_Set task:_
Reproduce the material starting at the line that contains "Task: Tap the 73% battery percentage text" and ending at the line that contains "click(443, 748)", requests included, with each click coordinate in the answers scaled by 2.55 and rounded to a whole number, halves rounding up. Leave every other number unchanged.
··· Exercise material ···
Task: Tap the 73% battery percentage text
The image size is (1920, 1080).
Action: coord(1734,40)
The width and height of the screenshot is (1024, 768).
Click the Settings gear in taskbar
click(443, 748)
···
··· Exercise material ···
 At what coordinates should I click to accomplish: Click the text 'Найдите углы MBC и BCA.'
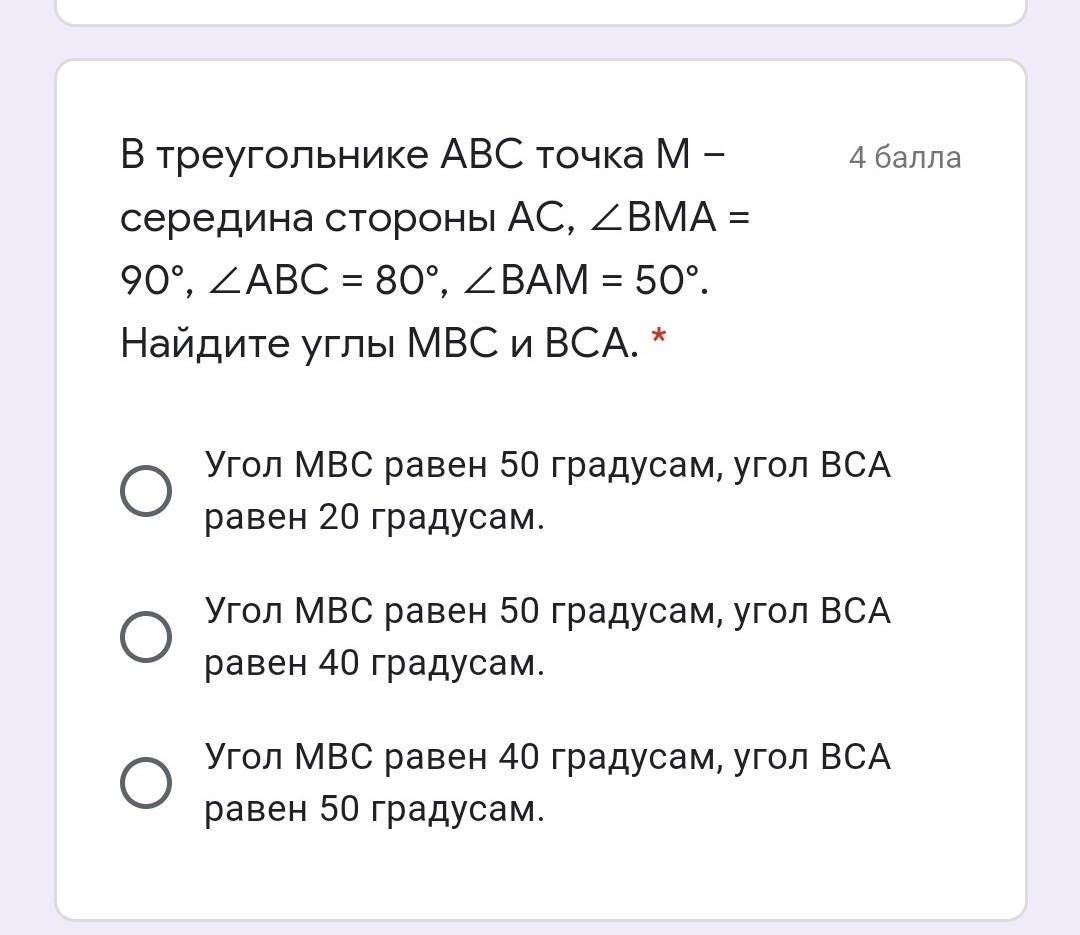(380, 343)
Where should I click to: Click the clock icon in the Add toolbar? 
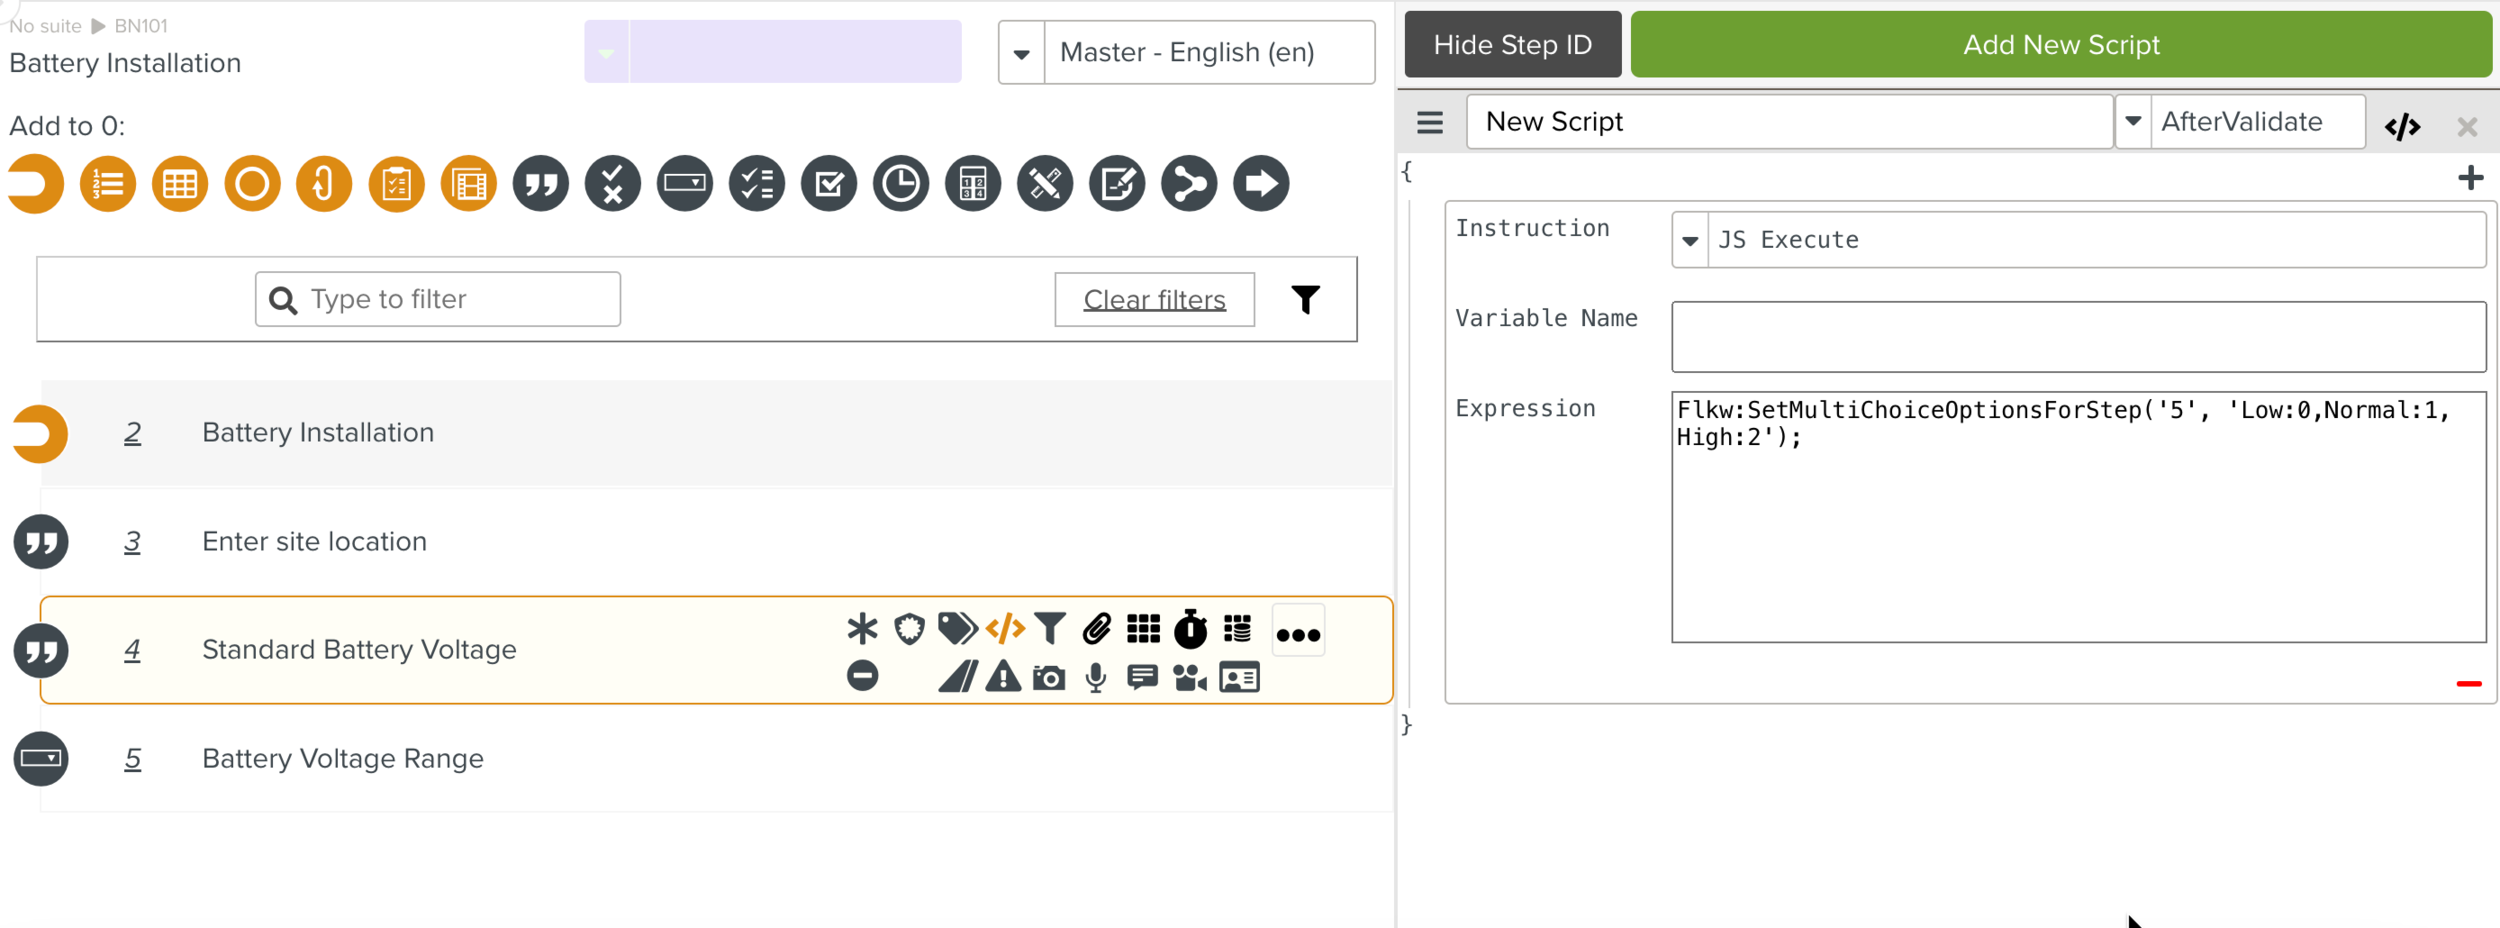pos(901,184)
···
··· Exercise material ···
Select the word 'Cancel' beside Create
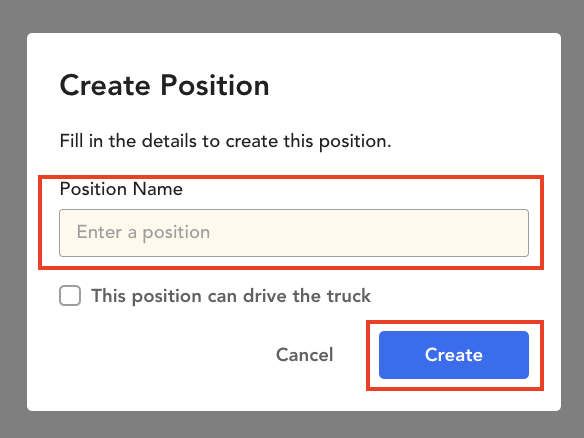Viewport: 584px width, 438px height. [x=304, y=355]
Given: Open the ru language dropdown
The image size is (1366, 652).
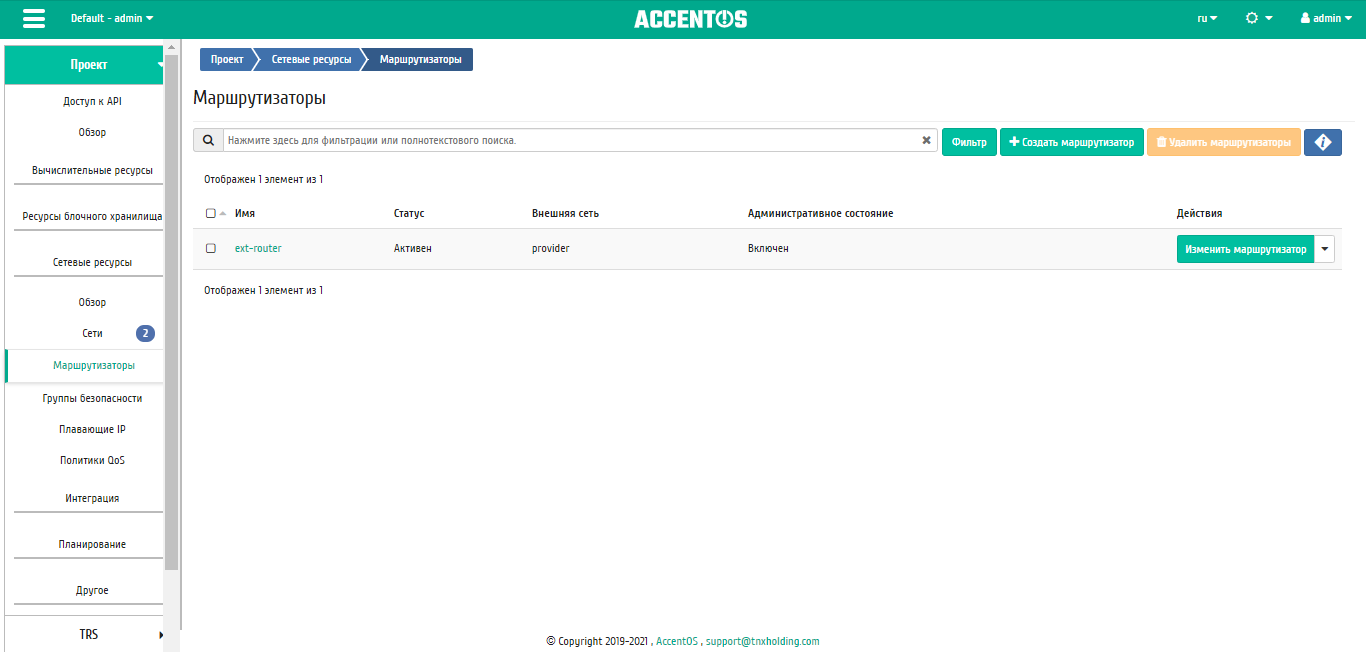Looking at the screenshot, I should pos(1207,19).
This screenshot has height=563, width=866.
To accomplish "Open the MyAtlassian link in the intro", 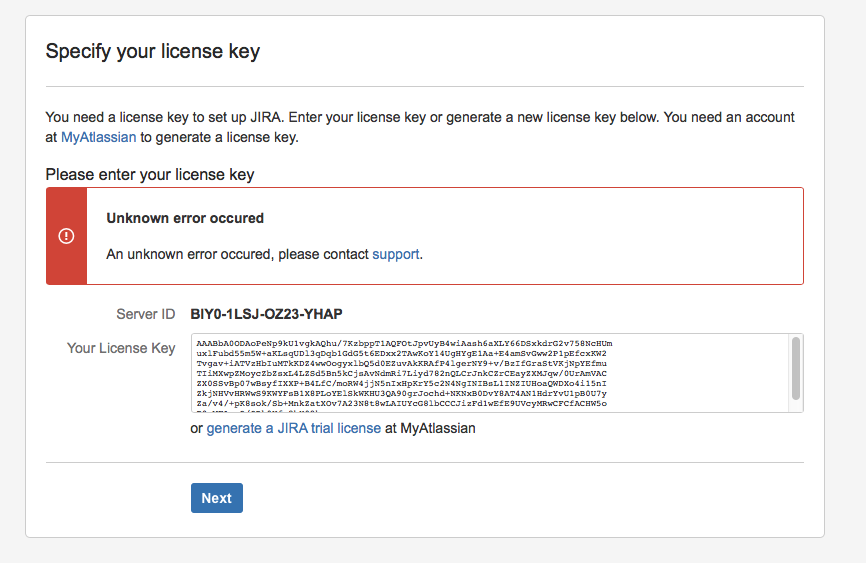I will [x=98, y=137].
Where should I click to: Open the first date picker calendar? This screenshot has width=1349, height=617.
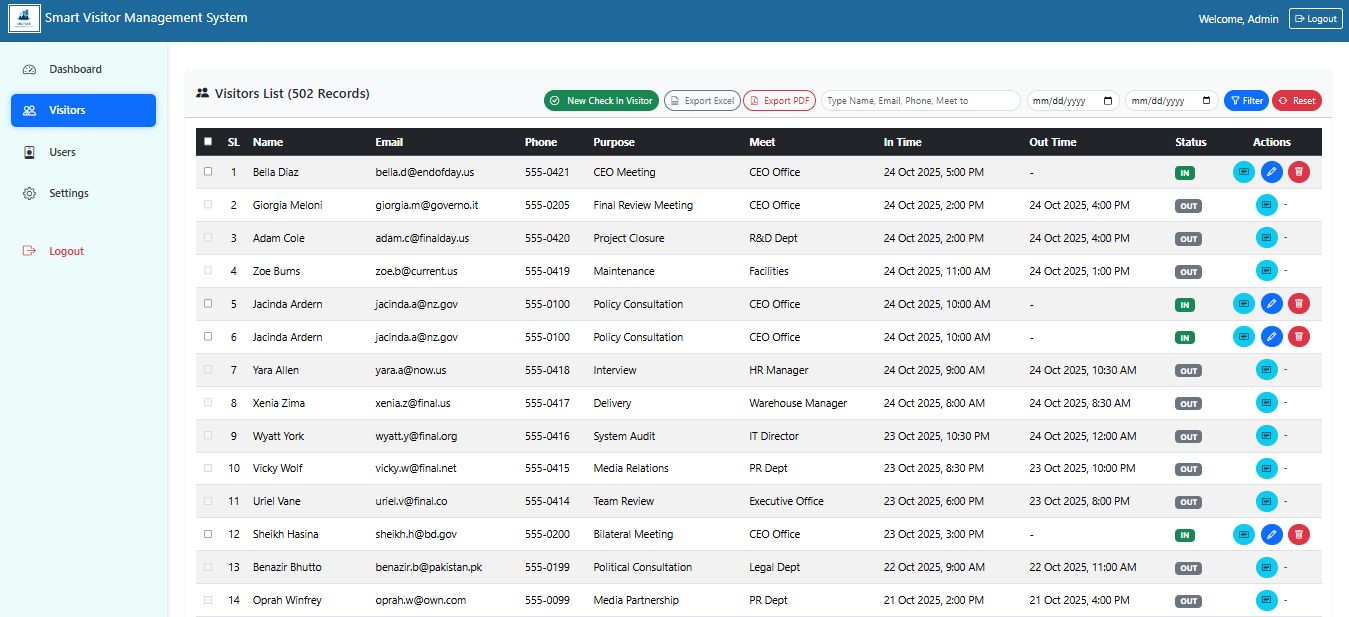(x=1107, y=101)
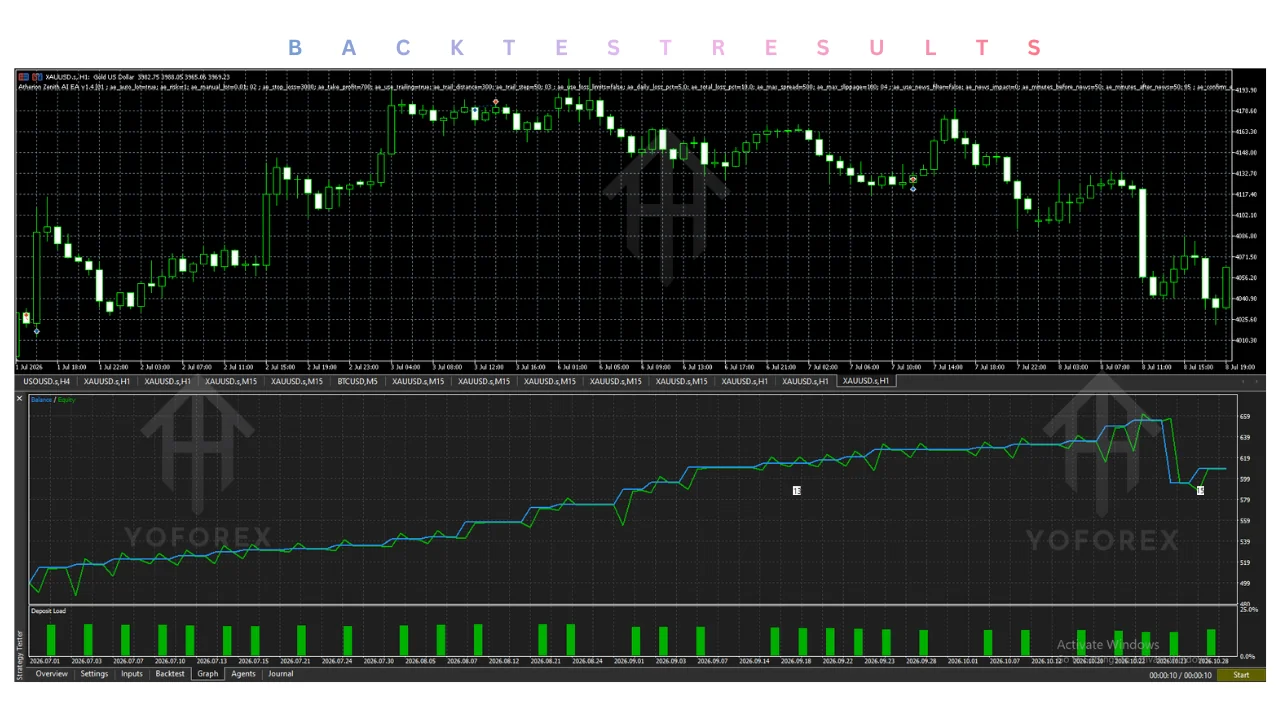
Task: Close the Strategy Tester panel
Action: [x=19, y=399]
···
_Written solution:_
Task: Tap the 73% battery percentage text
The image size is (1920, 1080).
Action: coord(4422,102)
The width and height of the screenshot is (1024, 768).
Click the Settings gear in taskbar
click(1130, 1907)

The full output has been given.